Dataset records START
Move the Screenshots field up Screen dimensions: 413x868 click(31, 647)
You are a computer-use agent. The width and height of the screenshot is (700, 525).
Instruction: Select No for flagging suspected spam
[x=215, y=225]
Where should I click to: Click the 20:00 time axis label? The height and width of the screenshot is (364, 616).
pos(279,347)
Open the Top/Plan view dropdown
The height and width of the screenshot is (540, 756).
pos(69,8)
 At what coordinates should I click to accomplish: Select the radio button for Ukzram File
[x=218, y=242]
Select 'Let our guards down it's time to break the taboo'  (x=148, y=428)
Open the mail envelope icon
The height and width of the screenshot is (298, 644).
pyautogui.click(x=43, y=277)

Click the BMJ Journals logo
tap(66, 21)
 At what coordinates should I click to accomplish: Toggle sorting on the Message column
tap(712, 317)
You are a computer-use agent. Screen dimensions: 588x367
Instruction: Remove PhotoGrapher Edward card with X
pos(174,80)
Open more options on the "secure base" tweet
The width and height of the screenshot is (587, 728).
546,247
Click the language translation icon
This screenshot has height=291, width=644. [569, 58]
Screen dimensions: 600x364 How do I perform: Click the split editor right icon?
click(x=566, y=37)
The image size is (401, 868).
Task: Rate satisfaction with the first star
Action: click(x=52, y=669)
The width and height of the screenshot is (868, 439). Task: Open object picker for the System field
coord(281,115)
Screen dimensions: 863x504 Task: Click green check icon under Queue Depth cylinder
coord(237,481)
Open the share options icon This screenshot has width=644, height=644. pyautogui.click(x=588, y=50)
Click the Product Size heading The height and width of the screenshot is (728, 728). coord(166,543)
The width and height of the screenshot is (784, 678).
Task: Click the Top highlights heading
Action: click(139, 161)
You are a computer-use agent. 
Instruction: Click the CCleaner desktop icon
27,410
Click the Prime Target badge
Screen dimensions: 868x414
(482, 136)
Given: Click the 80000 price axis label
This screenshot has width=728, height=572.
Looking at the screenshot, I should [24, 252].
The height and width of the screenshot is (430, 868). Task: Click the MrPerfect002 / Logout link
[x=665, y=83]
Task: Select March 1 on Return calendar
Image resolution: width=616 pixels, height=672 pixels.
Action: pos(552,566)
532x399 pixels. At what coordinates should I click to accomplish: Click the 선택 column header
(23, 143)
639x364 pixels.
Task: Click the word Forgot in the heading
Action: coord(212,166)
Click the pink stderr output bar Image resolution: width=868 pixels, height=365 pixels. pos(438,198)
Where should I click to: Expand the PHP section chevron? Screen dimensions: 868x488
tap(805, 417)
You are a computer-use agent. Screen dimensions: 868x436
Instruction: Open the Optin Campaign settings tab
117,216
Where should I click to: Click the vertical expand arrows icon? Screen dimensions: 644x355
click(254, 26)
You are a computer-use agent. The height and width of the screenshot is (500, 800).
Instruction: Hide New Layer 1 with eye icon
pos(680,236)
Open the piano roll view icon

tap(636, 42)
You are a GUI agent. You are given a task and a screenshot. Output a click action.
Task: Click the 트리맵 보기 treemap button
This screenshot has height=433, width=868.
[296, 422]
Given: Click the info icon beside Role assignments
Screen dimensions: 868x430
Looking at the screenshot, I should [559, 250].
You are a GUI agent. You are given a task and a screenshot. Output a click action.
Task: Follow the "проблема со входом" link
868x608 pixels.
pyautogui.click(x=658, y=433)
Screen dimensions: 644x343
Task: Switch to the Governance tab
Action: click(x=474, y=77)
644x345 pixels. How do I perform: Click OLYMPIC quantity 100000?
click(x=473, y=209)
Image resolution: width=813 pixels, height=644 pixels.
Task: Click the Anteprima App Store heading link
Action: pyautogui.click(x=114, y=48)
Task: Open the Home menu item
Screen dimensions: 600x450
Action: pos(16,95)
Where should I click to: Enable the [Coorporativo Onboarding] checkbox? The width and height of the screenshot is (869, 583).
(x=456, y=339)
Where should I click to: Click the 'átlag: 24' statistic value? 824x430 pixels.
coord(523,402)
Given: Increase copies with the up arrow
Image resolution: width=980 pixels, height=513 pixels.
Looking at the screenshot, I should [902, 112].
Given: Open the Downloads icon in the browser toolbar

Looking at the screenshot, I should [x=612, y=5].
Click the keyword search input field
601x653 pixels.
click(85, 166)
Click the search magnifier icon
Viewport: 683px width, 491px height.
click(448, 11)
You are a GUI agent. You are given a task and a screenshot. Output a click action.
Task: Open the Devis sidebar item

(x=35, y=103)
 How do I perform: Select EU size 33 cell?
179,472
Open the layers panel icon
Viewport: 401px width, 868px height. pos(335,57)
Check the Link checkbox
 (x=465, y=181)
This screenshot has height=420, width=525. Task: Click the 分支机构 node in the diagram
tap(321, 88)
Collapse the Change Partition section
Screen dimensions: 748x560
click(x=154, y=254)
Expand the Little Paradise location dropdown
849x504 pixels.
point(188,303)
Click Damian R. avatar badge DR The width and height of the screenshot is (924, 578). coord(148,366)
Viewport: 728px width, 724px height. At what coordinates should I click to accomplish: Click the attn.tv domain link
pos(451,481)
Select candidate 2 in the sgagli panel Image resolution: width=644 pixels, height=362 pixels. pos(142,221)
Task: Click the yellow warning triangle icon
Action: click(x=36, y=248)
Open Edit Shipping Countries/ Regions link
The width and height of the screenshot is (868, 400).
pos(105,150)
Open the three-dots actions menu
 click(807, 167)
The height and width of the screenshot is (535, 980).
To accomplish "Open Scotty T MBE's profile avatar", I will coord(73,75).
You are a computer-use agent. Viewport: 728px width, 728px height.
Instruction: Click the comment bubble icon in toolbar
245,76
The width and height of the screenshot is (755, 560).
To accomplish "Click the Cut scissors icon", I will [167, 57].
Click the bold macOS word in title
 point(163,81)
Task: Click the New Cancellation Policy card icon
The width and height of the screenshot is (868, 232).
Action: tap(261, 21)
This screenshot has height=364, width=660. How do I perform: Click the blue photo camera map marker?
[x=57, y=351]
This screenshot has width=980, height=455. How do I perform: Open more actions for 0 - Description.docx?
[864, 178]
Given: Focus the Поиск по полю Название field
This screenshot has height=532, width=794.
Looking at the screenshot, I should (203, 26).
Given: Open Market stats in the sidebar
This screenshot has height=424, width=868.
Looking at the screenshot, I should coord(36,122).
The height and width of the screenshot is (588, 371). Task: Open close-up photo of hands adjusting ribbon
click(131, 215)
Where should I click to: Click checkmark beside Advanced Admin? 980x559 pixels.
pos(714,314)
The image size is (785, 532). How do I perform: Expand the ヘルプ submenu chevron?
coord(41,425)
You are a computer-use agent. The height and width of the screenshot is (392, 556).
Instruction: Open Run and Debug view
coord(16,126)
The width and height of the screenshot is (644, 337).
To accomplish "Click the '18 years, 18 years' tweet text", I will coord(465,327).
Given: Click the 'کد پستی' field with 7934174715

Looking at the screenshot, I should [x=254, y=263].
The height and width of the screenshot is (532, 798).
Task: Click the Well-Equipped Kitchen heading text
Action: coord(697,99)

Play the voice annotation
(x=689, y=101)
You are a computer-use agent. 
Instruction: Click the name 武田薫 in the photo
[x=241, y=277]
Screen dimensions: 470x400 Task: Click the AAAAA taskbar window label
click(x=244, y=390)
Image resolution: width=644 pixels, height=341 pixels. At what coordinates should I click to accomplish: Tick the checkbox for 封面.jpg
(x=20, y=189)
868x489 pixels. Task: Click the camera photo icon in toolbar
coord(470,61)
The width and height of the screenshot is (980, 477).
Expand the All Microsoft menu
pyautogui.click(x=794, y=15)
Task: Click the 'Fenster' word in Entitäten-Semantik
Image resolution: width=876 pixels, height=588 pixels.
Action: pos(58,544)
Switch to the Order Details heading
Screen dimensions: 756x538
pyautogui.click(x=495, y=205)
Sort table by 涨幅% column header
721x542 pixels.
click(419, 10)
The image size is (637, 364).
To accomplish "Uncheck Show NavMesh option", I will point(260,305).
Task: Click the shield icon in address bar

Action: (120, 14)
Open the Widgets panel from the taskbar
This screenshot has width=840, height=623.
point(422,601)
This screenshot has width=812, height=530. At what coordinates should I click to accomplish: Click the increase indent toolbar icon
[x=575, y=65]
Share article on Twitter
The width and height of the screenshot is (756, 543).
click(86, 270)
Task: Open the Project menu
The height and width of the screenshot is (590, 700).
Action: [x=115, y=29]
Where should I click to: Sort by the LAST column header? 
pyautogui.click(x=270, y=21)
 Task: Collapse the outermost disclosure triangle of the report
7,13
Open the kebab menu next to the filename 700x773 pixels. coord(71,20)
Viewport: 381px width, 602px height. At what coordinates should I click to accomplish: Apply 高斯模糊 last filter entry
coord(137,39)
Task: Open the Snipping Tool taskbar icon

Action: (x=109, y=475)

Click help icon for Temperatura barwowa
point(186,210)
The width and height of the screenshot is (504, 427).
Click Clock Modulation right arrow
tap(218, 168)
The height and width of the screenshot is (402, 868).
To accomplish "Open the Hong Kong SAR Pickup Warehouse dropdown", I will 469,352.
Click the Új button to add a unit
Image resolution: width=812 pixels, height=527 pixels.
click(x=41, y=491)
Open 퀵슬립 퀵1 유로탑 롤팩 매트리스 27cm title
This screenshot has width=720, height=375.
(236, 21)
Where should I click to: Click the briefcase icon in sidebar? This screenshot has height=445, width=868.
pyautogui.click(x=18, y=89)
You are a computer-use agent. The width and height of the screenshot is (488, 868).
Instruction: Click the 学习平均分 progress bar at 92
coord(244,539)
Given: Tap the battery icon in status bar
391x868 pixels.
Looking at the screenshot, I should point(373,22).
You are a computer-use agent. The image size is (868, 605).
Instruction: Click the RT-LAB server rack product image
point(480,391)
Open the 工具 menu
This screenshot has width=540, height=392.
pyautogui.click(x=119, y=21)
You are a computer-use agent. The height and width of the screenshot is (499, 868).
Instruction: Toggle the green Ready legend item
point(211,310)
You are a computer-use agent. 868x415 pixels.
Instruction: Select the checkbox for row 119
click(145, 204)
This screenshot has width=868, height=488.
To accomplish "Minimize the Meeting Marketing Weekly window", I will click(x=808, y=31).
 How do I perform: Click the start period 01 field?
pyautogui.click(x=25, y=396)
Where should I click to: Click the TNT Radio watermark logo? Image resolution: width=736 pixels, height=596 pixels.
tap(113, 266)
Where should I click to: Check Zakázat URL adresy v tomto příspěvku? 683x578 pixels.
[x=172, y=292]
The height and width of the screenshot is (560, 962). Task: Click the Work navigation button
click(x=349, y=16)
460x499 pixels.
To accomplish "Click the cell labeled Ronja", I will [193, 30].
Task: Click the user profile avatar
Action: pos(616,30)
Dataset records END
» Work task:
Your answer should consist only of the lines above between the line holding "849x504 pixels." and the line holding "Given: Open Market stats in the sidebar", inclusive, each transcribed exactly.

» Exercise result:
849x504 pixels.
point(188,303)
Click Damian R. avatar badge DR The width and height of the screenshot is (924, 578). coord(148,366)
Viewport: 728px width, 724px height. At what coordinates should I click to accomplish: Click the attn.tv domain link
pos(451,481)
Select candidate 2 in the sgagli panel Image resolution: width=644 pixels, height=362 pixels. pos(142,221)
Task: Click the yellow warning triangle icon
Action: click(x=36, y=248)
Open Edit Shipping Countries/ Regions link
The width and height of the screenshot is (868, 400).
pos(105,150)
Open the three-dots actions menu
 click(807, 167)
The height and width of the screenshot is (535, 980).
To accomplish "Open Scotty T MBE's profile avatar", I will coord(73,75).
You are a computer-use agent. Viewport: 728px width, 728px height.
Instruction: Click the comment bubble icon in toolbar
245,76
The width and height of the screenshot is (755, 560).
To accomplish "Click the Cut scissors icon", I will [167, 57].
Click the bold macOS word in title
 point(163,81)
Task: Click the New Cancellation Policy card icon
The width and height of the screenshot is (868, 232).
Action: tap(261, 21)
This screenshot has height=364, width=660. How do I perform: Click the blue photo camera map marker?
[x=57, y=351]
This screenshot has width=980, height=455. How do I perform: Open more actions for 0 - Description.docx?
[864, 178]
Given: Focus the Поиск по полю Название field
This screenshot has height=532, width=794.
Looking at the screenshot, I should (203, 26).
Given: Open Market stats in the sidebar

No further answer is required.